Dataset extract:
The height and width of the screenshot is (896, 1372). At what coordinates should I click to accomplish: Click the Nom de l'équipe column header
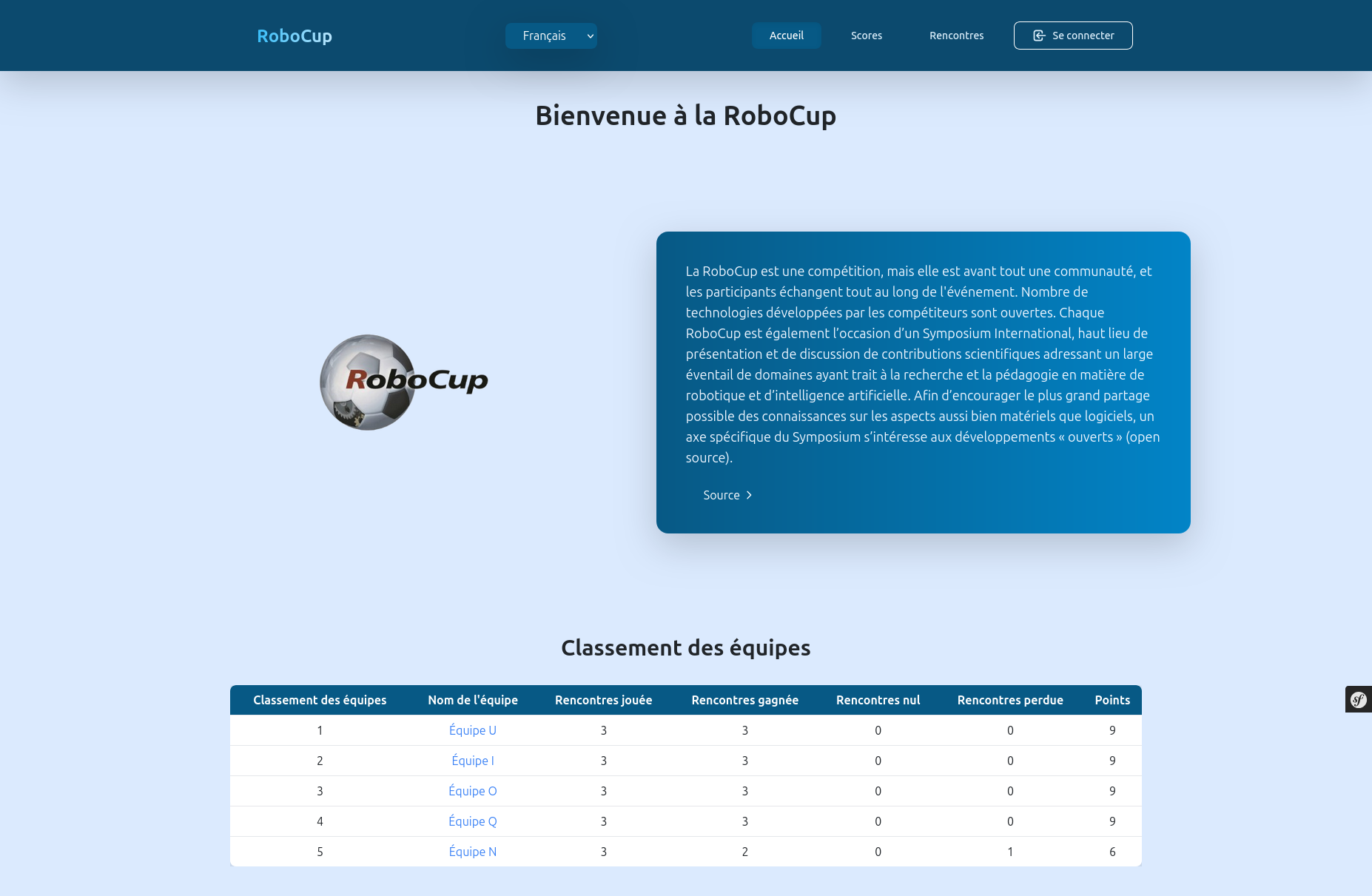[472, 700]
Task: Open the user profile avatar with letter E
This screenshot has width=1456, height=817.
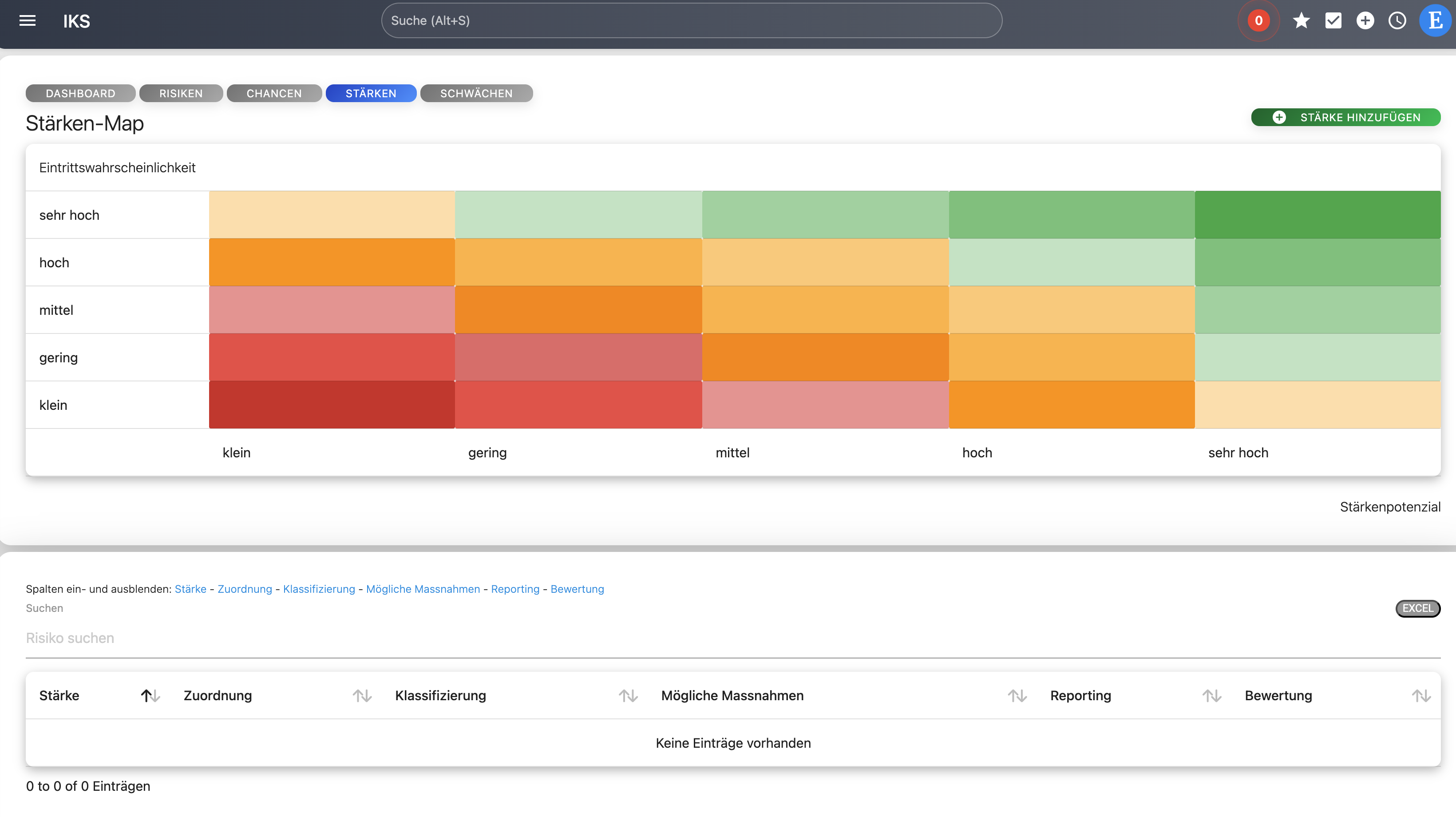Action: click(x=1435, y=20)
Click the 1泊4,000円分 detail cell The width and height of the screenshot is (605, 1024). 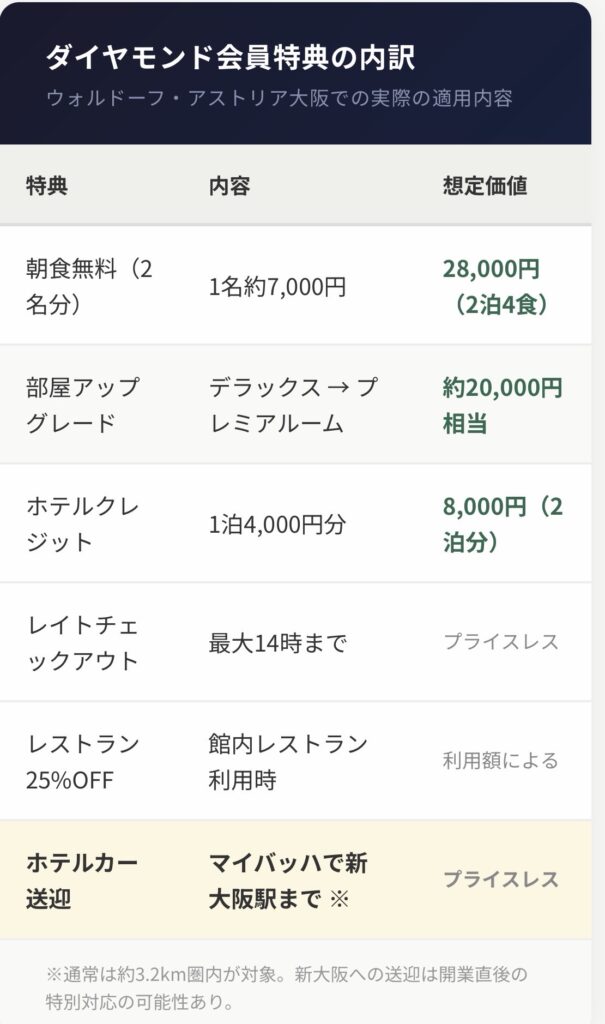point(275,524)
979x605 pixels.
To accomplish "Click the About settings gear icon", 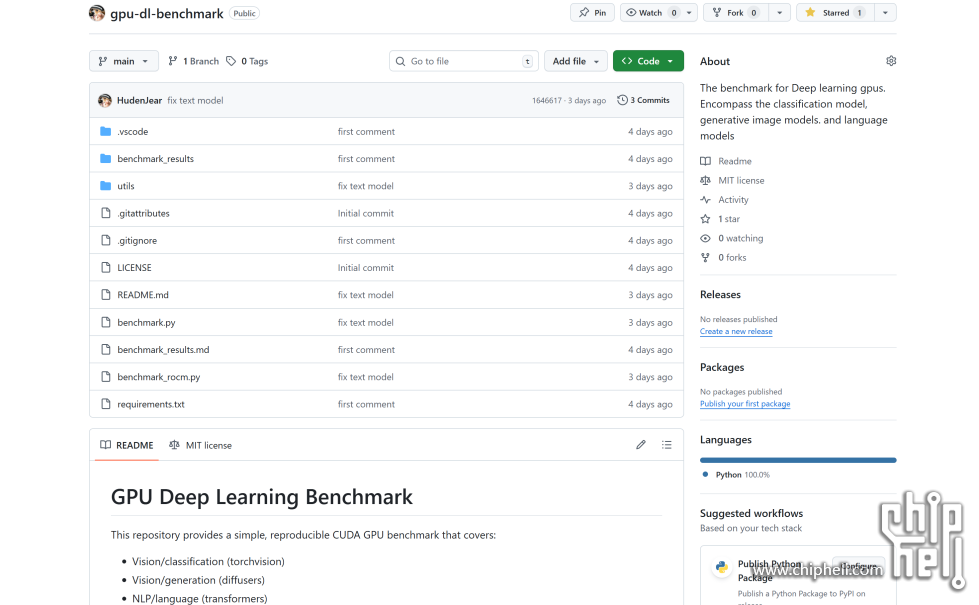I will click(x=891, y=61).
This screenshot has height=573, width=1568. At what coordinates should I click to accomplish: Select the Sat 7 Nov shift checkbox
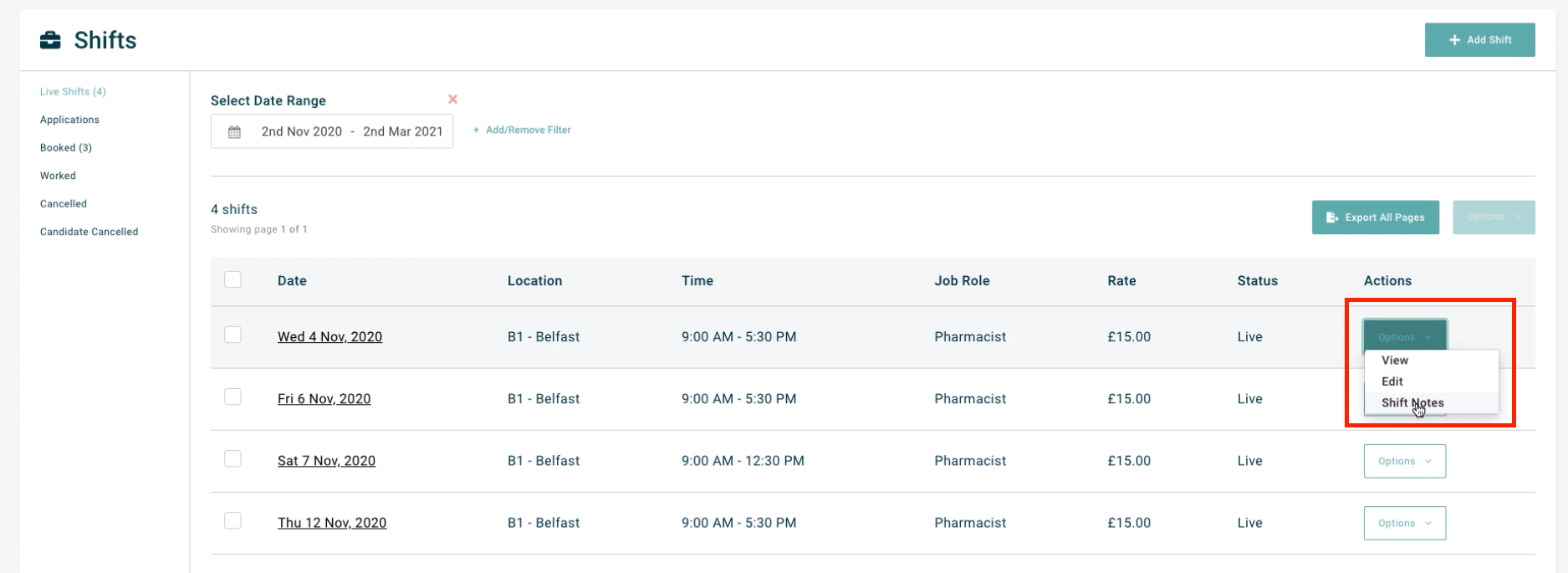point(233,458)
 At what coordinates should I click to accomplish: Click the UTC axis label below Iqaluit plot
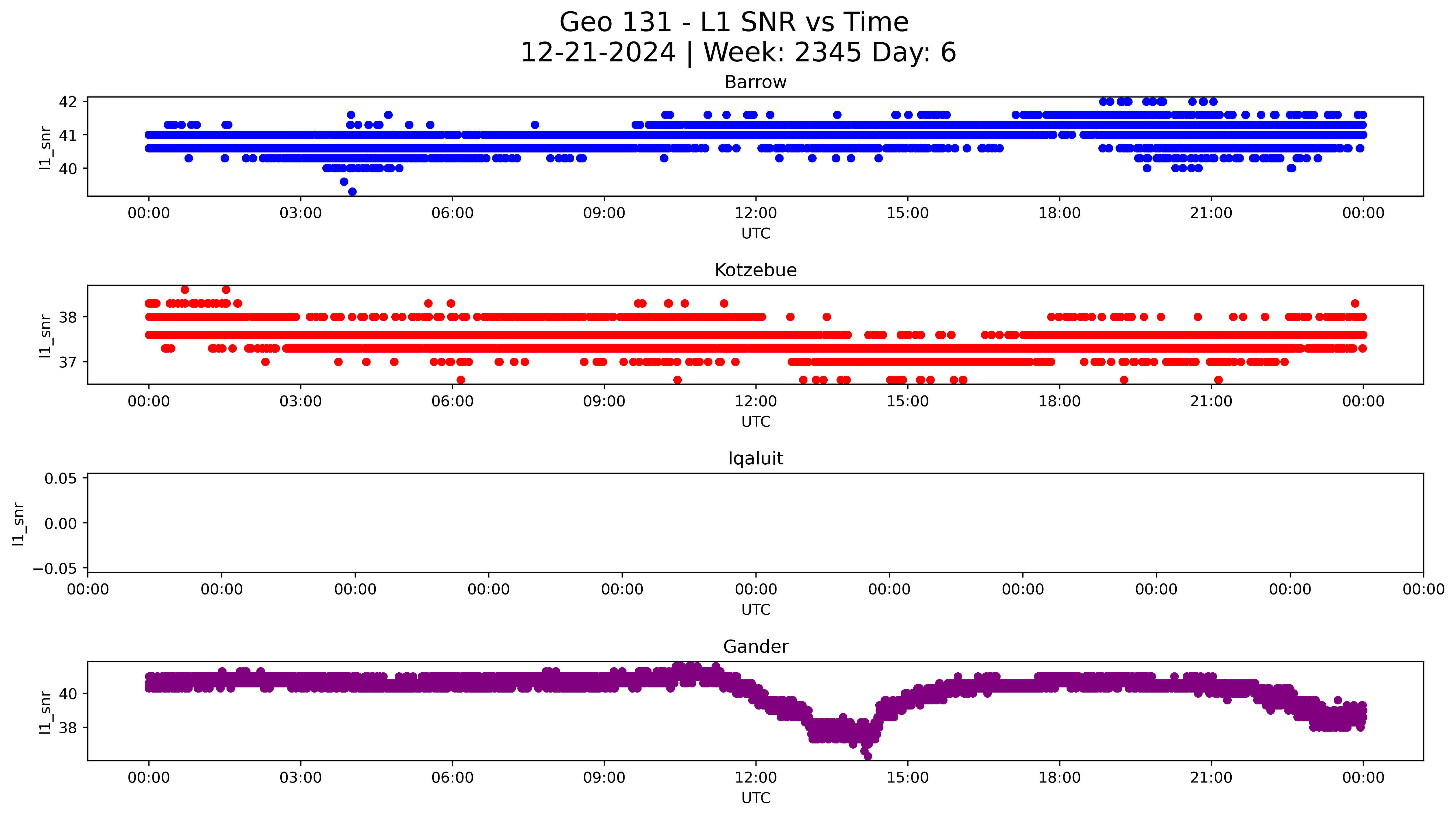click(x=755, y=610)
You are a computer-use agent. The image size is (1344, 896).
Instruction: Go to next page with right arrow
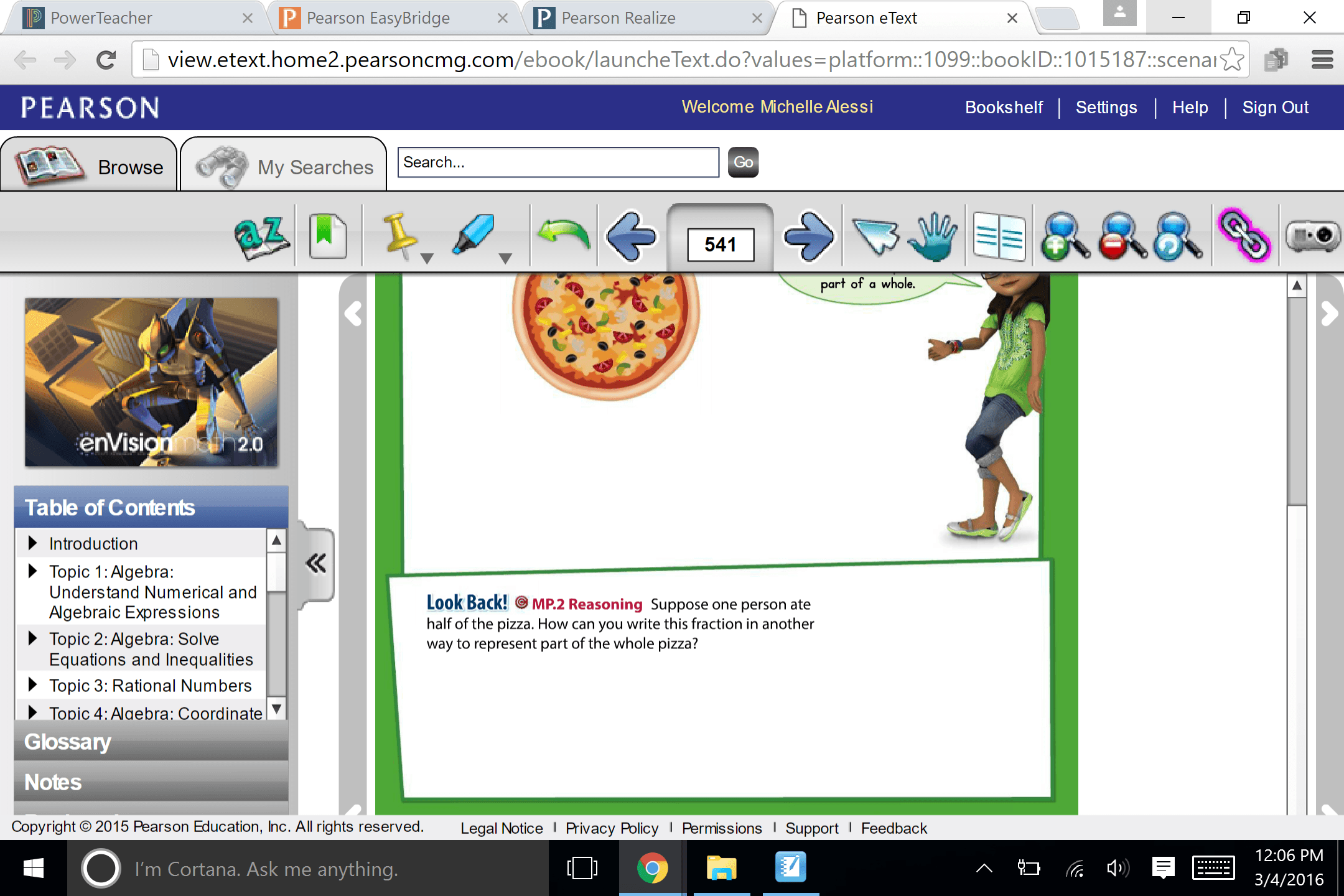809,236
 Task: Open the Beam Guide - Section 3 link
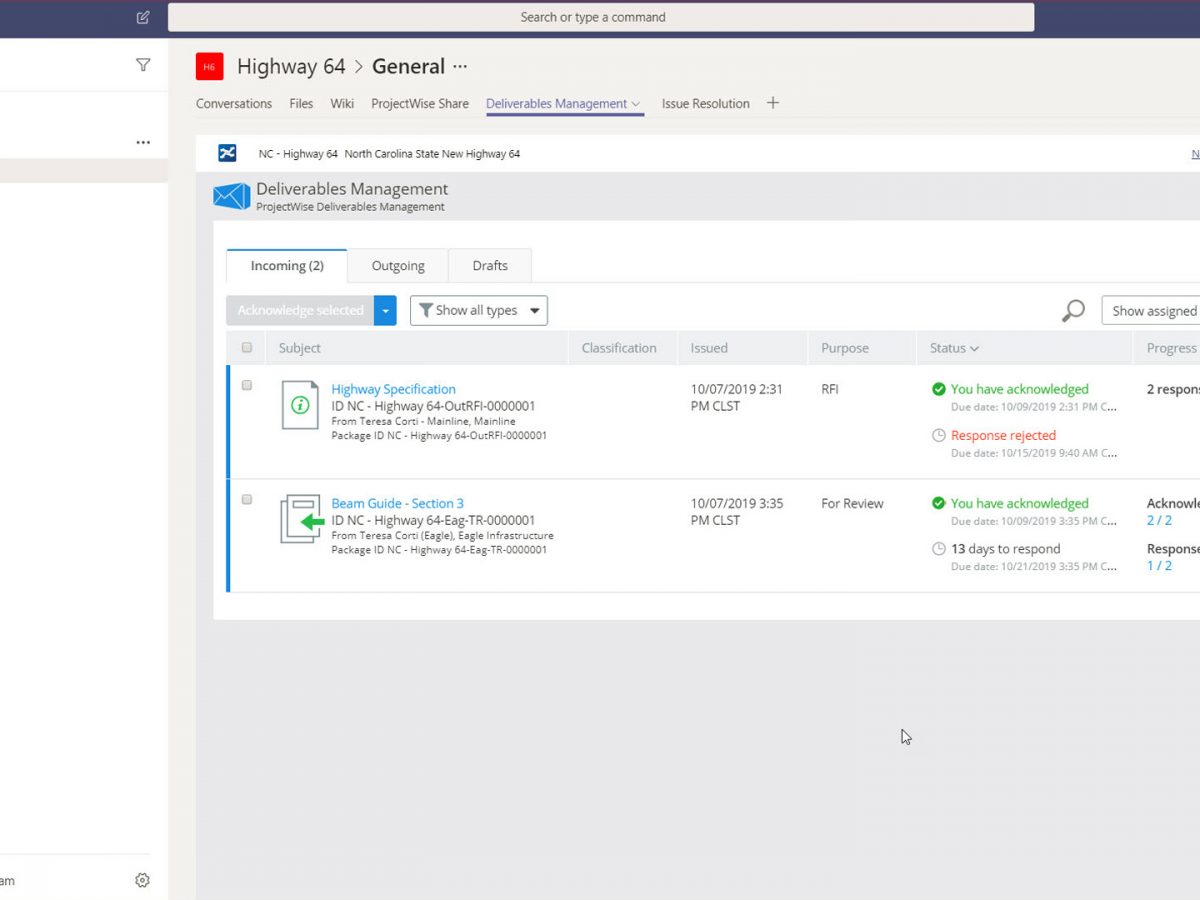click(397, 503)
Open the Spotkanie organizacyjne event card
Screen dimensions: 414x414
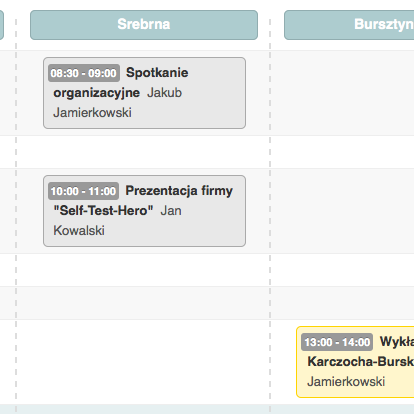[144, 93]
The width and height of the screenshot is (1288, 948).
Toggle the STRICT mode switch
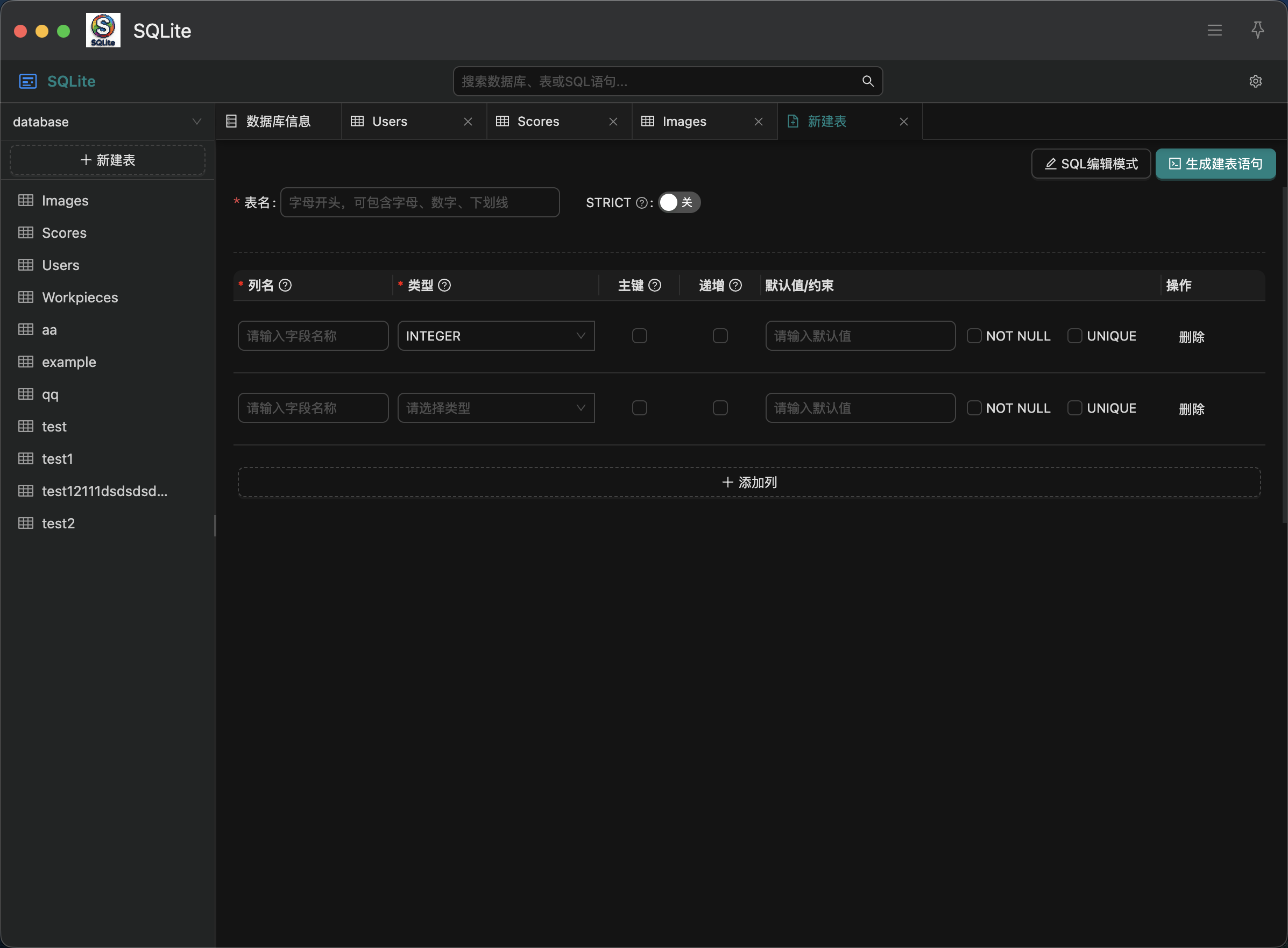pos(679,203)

Objective: Reproduce verbatim the records from the line containing "At what coordinates should I click to accomplish: Click the UTC" through the end of the records, with both ends included, and leave the pictures out of your answer.

Right answer:
 At what coordinates should I click to accomplish: Click the UTC axis label below Iqaluit plot
click(x=755, y=610)
You are a computer-use agent. The image size is (1344, 896).
Instruction: Go to next page with right arrow
809,236
 Task: Open the Beam Guide - Section 3 link
click(397, 503)
Open the Spotkanie organizacyjne event card
Screen dimensions: 414x414
[144, 93]
The width and height of the screenshot is (1288, 948).
Toggle the STRICT mode switch
pos(679,203)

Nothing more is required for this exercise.